Abstract
Basal forebrain cholinergic (BFC) neurons play a critical role in learning and memory and are highly affected in the age-associated neurodegenerative disorders such as Alzheimer’s disease (AD). Previous neurodegenerative lesion studies have demonstrated a neuroprotective effect of gonadal steroid,17β-estradiol (E2), treatment on cholinergic neurons. However, these lesion models lacked selective damage to cholinergic neurons, limiting the interpretation of behavioural deficits observed after such a lesion and the correlation with the neuroprotective potential of E2. In this study, we have examined the effect of E2 treatment on cholinergic neurons and associated learning behaviours using an in vivo mouse model with a selective cholinergic lesion in the nucleus basalis magnocellularis (NBM).
Such a model was achieved by applying a novel, highly selective mouse cholinotoxin, mu p75-Saporin (mp75SAP), by means of a microinjection into the NBM of ovariectomised adult female mice. Unilateral injection of mp75-SAP resulted in cholinergic cell loss in the NBM and ipsilateral cholinergic fibre loss in the somatosensory cortex. The 0.9μg/μl mp75-SAP exhibited ~70% of cholinergic cell loss in the NBM and ~75% of cholinergic fibre loss in the cortex. A single injection of E2 1h after mp75SAP-induced lesion increased the ipsilateral cholinergic fibre density in the somatosensory cortex by approximately 10% but did not have an effect on cholinergic cell loss in the NBM. The functional consequences of an E2 treatment on selective cholinergic lesion in the NBM was tested by performing a single-pellet skilled-reaching task and a novel object recognition test which tested the animals’ learning behaviours. Mice given a bilateral injection of mp75SAP into the NBM demonstrated profound learning deficits in both tests. The acute E2 treatment did not have an effect on the mp75SAP lesion-induced learning deficits. However, the cholinergic fibres in the somatosensory cortex were restored by the E2 treatment following bilateral mp75SAP-induced cholinergic lesion in the NBM.
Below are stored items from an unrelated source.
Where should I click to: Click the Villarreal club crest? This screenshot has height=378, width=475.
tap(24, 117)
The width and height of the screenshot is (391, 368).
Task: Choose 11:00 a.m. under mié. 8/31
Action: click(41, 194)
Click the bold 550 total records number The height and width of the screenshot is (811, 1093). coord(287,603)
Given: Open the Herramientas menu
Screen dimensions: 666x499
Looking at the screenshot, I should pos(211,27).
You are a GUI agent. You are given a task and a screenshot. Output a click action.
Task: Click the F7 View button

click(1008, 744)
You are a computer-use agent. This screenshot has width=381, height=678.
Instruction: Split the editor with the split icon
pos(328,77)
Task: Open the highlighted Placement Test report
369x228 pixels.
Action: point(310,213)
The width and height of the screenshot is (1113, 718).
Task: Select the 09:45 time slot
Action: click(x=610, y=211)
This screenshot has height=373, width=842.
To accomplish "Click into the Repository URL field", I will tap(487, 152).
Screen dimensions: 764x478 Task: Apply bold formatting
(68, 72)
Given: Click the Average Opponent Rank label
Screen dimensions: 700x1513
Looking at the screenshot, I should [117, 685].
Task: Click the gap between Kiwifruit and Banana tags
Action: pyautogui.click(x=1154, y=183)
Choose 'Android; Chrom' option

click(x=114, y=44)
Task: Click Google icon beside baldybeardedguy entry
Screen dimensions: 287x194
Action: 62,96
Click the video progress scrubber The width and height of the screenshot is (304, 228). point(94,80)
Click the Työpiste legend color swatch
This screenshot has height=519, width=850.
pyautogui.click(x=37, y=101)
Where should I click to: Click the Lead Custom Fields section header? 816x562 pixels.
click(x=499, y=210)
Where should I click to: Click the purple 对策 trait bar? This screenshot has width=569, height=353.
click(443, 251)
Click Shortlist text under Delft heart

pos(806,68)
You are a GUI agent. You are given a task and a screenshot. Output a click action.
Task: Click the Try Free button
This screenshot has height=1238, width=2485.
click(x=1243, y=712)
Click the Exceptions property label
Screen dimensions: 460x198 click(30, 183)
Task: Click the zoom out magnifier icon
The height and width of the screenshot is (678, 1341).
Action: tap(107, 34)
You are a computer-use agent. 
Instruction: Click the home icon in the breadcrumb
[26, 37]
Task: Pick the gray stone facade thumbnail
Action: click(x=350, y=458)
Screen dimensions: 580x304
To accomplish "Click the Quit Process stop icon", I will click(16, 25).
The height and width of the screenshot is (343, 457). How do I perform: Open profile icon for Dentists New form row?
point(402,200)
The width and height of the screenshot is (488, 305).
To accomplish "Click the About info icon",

These findings demonstrate that a single E2 treatment is able to restore the basal forebrain fibre loss in the somatosensory cortex following the cholinergic lesion in the NBM, but does not have any functional effect regarding the motor skill and discrimination learning behaviours. Overall, this study aids in understanding of E2-induced neuroprotective actions that may have therapeutic relevance in AD-associated BFC degeneration and progressive cognitive decline.